THE TASK: In the passage about Beethoven's Pathétique sonata, what form does the A-flat-major slow movement take?

What seized the imagination of his contemporaries in the mournful harmonies of the Grave introduction is that sense of intimate pain. The opening passage flows into a rising, hopeful song, outlining the essential dramatic narrative of the Pathétique: varying responses to melancholy. Then erupts the furious, relentless Allegro di molto e con brio. From that point there is no break in the surging energy, except that twice, in the middle and near the end, the music of the Grave interrupts. Which is to say: for all the sound and fury of the Allegro, the inner melancholy remains.15
Bringing back the slow introduction in the course of a fast movement was a striking formal innovation. Yet Beethoven had already done that, innocently, at age eleven in the F Minor Electoral Sonata that was the predecessor of the Pathétique. Now he bent a formal tradition knowingly. Meanwhile the second theme of the first movement is the seed of the finale’s main theme. Beethoven would be increasingly concerned with tightening connections among movements.
The A-flat-major slow movement of the Pathétique is one of Beethoven’s uncannily beautiful stretches, noble and resigned in tone, its material simple and songful. (As such, it is foreshadowed from the beginning, in the hopeful, rising E-flat-major passage of the opening Grave.) That movement defines what would become his familiar A-flat-major mood. Its form is a slow rondo: ABACA Coda. Triplets enliven the return of the A theme: for the moment, melancholy is defeated. The rondo finale, however, turns out neither triumphant nor lighthearted. Returning to C minor and to the driving intensity of the first movement, the tone now is of defiance, a shouting refusal to give in. There are moments of peace, notably in the coda, with its gentle recollection of the middle movement. The very end, though, takes no hopeful turn but races to a pealing, angry C-minor cry.
The Pathétique made an immediate and enduring sensation. Played in parlors and private halls, it helped carry its composer’s name around Europe. It would endure as the first fully formed avatar of the tension and dynamism Beethoven found in C minor. Still, for him there was no epiphany, no sense that at the time he said, Eureka! This is who I am. For the time being, this voice would be one of several Beethoven wielded—some current, some prophetic, some backward-looking. And he never entirely stopped looking backward for inspiration and instruction.
The idea that a given key had a particular emotional resonance was hardly unique to Beethoven. Just as there were long-standing associations of musical gestures with particular emotions, like the mournful descending half steps in the Pathétique, there were also associations with keys. This was not entirely an arbitrary matter, because it had partly to do with the tuning of keyboard instruments. Nature perversely makes it impossible to get more than one key at a time even near in tune on a keyboard. For abstruse physical reasons, when it comes to tuning, nature’s math does not add up: stacking a series of mathematically perfect intervals does not produce a perfect interval. If you tune a piano with perfect intervals of a fifth up the keyboard, the fifths get sharper and sharper until they are impossibly out of tune.

INFORMATION SUPPLIED:
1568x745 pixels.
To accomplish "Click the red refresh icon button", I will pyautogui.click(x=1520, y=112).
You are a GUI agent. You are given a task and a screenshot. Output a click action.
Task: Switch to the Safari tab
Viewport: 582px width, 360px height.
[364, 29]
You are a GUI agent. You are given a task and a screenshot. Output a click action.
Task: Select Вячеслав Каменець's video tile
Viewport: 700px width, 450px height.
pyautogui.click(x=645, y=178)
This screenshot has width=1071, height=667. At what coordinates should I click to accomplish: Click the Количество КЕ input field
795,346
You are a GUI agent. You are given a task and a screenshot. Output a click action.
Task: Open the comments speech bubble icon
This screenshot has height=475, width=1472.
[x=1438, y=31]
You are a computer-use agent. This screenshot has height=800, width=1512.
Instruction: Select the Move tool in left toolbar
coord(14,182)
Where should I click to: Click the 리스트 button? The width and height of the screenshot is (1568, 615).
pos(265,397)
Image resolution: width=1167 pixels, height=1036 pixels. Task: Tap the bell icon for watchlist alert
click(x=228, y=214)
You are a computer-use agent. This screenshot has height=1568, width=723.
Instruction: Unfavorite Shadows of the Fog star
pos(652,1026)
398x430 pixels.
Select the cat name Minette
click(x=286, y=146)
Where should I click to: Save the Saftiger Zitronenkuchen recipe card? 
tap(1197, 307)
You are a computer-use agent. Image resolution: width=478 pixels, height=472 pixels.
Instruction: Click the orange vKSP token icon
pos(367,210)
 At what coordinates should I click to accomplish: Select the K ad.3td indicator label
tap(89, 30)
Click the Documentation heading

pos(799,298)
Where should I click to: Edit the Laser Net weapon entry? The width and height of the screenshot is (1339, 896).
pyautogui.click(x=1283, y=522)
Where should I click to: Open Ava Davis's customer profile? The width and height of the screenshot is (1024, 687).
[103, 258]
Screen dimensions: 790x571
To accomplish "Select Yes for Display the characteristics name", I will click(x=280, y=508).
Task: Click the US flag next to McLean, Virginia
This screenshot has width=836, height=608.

OUTPUT FOR THIS EXERCISE: A slow rondo: ABACA Coda.